Which is to say that soft-dollar arrangements fall into a gray area of incentives. What about when the ‘soft dollar’ itself is tokenized and tradable, built upon the number-go-up incentives native to all crypto?
Ren said, “To succeed, anything needs a priest, a speculator, and a builder.” The priest is the true believer who promotes the idea. The speculator creates a marketplace for the idea, whose behavior creates a price, and value, for investors. And OKX Ventures is a builder, investing to enable liquidity, stability, and mass adoption.
“I want that speculative element,” he said. “It creates a natural market.”
Squaring the circle
But the industry also needs to find ways to get people to want to use Bitcoin for something other than speculating.

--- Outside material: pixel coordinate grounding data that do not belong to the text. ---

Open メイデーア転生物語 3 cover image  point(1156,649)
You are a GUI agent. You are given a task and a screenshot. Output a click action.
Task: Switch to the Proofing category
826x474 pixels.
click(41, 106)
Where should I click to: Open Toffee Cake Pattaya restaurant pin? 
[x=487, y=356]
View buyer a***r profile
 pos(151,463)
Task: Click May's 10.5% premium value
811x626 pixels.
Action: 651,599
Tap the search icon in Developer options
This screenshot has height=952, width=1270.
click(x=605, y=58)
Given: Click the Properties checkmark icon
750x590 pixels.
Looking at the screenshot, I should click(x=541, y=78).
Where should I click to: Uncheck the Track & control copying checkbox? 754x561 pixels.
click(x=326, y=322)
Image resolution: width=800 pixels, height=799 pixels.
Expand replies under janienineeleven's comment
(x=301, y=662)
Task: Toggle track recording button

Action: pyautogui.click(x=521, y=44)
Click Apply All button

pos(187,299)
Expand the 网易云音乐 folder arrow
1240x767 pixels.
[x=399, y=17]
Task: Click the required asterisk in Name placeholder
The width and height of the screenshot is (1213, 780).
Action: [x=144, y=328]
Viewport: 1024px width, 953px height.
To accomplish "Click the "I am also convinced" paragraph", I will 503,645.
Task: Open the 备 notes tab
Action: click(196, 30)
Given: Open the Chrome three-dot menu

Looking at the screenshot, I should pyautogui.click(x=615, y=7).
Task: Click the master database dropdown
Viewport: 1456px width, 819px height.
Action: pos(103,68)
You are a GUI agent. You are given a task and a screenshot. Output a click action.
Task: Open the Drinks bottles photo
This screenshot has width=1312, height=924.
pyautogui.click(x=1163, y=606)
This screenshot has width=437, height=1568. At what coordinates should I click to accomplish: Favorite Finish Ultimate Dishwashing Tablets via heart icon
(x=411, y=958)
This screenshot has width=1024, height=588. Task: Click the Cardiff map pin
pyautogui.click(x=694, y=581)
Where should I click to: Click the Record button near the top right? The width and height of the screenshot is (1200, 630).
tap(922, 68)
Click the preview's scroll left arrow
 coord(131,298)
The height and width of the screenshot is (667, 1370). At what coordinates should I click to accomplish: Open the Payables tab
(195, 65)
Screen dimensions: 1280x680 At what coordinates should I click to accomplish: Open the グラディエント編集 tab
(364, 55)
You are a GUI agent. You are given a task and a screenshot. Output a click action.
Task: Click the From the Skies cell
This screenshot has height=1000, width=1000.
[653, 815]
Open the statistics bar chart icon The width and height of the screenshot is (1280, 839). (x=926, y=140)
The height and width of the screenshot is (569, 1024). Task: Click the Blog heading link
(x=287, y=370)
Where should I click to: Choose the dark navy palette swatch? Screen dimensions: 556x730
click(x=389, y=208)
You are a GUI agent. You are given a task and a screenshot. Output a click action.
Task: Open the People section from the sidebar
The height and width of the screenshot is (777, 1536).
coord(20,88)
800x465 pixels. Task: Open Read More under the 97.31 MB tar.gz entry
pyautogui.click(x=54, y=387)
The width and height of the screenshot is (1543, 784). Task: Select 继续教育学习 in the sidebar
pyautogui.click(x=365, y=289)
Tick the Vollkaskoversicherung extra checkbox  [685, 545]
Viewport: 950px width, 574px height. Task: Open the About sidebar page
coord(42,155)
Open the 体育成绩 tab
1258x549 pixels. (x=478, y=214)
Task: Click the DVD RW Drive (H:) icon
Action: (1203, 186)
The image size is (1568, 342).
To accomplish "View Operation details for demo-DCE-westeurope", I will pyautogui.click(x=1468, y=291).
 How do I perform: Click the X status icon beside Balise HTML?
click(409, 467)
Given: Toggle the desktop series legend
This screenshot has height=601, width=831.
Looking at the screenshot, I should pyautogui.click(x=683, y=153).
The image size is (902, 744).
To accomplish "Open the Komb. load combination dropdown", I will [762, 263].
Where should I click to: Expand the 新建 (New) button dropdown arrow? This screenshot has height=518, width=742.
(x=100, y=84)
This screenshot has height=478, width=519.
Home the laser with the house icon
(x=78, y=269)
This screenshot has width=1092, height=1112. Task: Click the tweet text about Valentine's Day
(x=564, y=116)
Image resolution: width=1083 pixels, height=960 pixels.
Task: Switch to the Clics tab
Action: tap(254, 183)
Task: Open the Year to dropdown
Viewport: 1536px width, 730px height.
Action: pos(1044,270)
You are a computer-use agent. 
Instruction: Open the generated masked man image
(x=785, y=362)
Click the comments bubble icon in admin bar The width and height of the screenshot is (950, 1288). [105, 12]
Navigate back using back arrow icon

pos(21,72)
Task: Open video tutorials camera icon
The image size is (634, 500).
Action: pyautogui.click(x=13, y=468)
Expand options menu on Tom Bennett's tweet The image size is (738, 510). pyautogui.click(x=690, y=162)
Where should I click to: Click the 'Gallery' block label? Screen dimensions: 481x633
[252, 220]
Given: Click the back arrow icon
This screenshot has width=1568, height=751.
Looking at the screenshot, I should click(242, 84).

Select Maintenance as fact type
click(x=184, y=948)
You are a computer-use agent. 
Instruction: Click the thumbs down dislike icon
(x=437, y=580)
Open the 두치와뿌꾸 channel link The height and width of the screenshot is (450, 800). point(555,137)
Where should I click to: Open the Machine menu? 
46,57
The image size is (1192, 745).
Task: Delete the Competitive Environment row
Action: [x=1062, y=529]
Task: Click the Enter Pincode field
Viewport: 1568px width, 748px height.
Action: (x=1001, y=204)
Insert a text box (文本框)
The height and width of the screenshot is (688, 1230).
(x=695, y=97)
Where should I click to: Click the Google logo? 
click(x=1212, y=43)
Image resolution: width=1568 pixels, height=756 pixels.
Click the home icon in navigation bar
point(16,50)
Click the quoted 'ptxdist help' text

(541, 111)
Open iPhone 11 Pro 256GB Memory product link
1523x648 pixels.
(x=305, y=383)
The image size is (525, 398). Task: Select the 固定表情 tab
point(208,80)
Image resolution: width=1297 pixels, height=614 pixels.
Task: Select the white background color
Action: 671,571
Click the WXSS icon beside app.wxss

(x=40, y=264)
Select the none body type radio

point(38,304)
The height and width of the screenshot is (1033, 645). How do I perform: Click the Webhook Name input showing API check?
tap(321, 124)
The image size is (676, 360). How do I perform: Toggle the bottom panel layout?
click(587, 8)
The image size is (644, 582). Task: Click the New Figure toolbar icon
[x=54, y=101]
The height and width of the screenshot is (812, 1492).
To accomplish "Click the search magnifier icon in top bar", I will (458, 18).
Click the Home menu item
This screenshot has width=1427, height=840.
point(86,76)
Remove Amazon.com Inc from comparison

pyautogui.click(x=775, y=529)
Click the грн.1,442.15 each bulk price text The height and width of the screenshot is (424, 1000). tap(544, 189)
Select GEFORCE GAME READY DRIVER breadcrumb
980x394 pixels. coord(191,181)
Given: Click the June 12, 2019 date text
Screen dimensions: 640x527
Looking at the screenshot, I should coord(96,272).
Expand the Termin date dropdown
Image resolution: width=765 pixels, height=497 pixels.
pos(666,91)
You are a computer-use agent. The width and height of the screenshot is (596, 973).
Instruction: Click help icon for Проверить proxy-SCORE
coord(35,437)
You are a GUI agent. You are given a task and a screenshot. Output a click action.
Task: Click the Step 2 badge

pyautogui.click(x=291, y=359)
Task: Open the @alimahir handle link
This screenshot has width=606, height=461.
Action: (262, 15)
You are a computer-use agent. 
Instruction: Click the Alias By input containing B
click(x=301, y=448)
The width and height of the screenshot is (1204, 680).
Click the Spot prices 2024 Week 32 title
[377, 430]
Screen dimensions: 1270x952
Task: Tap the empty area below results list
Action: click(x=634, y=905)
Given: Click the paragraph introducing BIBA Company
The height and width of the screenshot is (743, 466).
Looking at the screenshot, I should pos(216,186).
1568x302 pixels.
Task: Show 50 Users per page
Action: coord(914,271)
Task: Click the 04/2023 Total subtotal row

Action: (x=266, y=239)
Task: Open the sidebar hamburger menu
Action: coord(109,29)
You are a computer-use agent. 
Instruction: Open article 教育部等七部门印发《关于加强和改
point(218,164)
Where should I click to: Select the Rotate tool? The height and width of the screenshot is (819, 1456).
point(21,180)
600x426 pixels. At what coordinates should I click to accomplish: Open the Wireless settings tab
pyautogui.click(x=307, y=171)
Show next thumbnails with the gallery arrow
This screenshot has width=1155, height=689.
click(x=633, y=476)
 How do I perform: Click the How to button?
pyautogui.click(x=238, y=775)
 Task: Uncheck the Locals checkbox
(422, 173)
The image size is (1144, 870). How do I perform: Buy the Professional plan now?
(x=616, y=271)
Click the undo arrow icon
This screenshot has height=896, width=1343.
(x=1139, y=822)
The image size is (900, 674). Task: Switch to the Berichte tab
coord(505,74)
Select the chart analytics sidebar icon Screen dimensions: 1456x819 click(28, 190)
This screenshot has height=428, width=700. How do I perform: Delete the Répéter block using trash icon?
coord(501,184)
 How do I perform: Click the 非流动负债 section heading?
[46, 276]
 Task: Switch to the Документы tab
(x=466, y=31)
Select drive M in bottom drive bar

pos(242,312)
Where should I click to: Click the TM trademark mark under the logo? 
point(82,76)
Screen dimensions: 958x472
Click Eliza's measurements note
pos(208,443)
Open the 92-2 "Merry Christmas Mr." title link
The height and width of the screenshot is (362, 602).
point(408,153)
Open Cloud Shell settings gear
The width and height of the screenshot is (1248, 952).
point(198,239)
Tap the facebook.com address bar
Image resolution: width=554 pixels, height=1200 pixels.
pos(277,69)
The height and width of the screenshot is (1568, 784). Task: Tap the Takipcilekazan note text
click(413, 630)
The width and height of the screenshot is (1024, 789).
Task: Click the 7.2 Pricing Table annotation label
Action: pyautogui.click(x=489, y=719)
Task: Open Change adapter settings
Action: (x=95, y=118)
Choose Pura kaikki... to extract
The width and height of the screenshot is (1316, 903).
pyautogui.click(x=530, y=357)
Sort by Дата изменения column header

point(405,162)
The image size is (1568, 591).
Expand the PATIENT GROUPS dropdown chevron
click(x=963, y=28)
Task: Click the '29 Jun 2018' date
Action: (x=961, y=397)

Although many people have gotten incredibly rich off of Bitcoin, not to mention the pump-and-dump schemes that dominate altcoins, the industry as a whole is still on shaky ground.
For example, OKX Group now has a substantial amount of assets, with $22.3 billion of assets on its OKX Exchange (according to CoinMarketCap) and another $50 billion of assets that users self-custody in its wallet (according to Ren). Ren is proud of the fact that the wallet is now bigger. It also creates more business opportunities: the user data in the wallet, such as reactions to price movements, can be packaged as an extra service to CEX clients.
The OKG Technology Holdings 2024 annual report, however, shows the business recorded a HK$40 million loss, despite HK$337 million in revenues. The company attributed the loss to its business trading in digital assets, even though Bitcoin began a surge in Q1 (the company’s fiscal year ended March 31, 2024). The company’s interim 2024 report, ending September 31, also reports a loss. The company’s assets are in Bitcoin (which it’s sold down), Ethereum and, mostly, stablecoins.
The annual report says the rise in Bitcoin prices “created market price distortions and risk challenges posed by extreme volatility”. While this is unrelated to OKX Ventures or the OKX Group’s exchange business, it does go to show the challenges of making Bitcoin ‘useful’, L2 or no.